In the event of the liquidation of the Trust Account, the Sponsor (which for purposes of clarification shall not extend to any other
shareholders, members or managers of the Sponsor) agrees to indemnify and hold harmless the Company against any and all loss, liability,
claim, damage and expense whatsoever (including, but not limited to, any and all legal or other expenses reasonably incurred in investigating,
preparing or defending against any litigation, whether pending or threatened, or any claim whatsoever) to which the Company may become
subject as a result of any claim by (i) any third party (other than the Company’s independent accountants) for services rendered
or products sold to the Company or (ii) a prospective target business with which the Company has entered into a letter of intent, confidentiality
or other similar agreement for a Business Combination agreement (a “Target”); provided, however, that such indemnification
of the Company by the Sponsor shall apply only to the extent necessary to ensure that such claims by a third party for services rendered
(other than the Company’s independent public accountants) or products sold to the Company or a Target do not reduce the amount
of funds in the Trust Account to below (i) $10.15 per share of the Public Shares or (ii) such lesser amount per share of the Public Shares
held in the Trust Account due to reductions in the value of the trust assets as of the date of the liquidation of the Trust Account,
in each case, net of the amount of interest earned on the property in the Trust Account which may be withdrawn to pay taxes, except as
to any claims by a third party (including a Target) who executed a waiver of any and all rights to seek access to the Trust Account and
except as to any claims under the Company’s indemnity of the Underwriters against certain liabilities, including liabilities under
the Securities Act. In the event that any such executed waiver is deemed to be unenforceable against such third party, the Sponsor shall
not be responsible to the extent of any liability for such third party claims.
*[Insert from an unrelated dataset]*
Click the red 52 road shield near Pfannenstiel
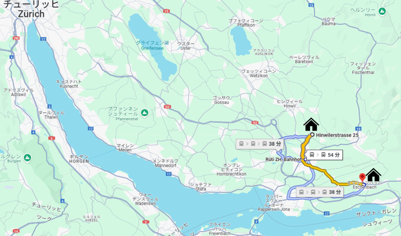This screenshot has width=401, height=236. click(167, 107)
The Sponsor shall have the right to defend against any
such claim with counsel of its choice reasonably satisfactory to the Company if, within 15 days following written receipt of notice of
the claim to the Sponsor, the Sponsor notifies the Company in writing that it shall undertake such defense.

 

5.
To the extent that the Underwriters do not exercise their over-allotment option to purchase up to an additional 1,275,000 Units within
45 days from the date of the Prospectus (and as further described in the Prospectus), the Sponsor agrees to forfeit, at no cost, a number
of Founder Shares in the aggregate equal to the product of 318,750 multiplied by a fraction, (i) the numerator of which is 1,275,000
minus the number of Units purchased by the Underwriters upon the exercise of their over-allotment option, and (ii) the denominator of
which is 1,275,000. The forfeiture will be adjusted to the extent that the over-allotment option is not exercised in full by the Underwriters
so that the Sponsor and the Insiders will own an aggregate of 20.0% of the Company’s issued and outstanding shares of Capital Stock
after the Public Offering (assuming that our Sponsor and the Insiders do not purchase any Public Shares or Units in the Public Offering
and excluding the issuance of the Representative Shares).

 

6.
In the event that the Company fails to consummate a Business Combination within 12 months of the closing of the Public Offering, the
Sponsor or its affiliates may request Company to extend the period of time for the Company to consummation a Business Combination up
to two times by an additional three-month period each time for a total of up to 18 months of the closing of the Public Offering. If the
Sponsor requests an extension, the Sponsor, its affiliates or designees shall deposit into the Trust Account an amount equal to $850,000
(or up to $977,500 if the over-allotment option is exercised), representing $0.10 for each Public Share upon five days advance notice
prior to the applicable deadline. The Sponsor, its affiliates or designees will receive a non-interest bearing, unsecured promissory
note equal to the amount of any such deposit either be paid upon consummation of the initial Business Combination solely from funds available
outside of the Trust Account or, at the relevant Insider’s discretion, converted upon consummation of the Business Combination
into Working Capital Units at a price of $10.00 per Working Capital Unit. Pursuant to this Letter Agreement, the Sponsor, its affiliates
or designees have agreed to waive their right to be repaid for such notes in the event that the Company fails to complete a Business
Combination.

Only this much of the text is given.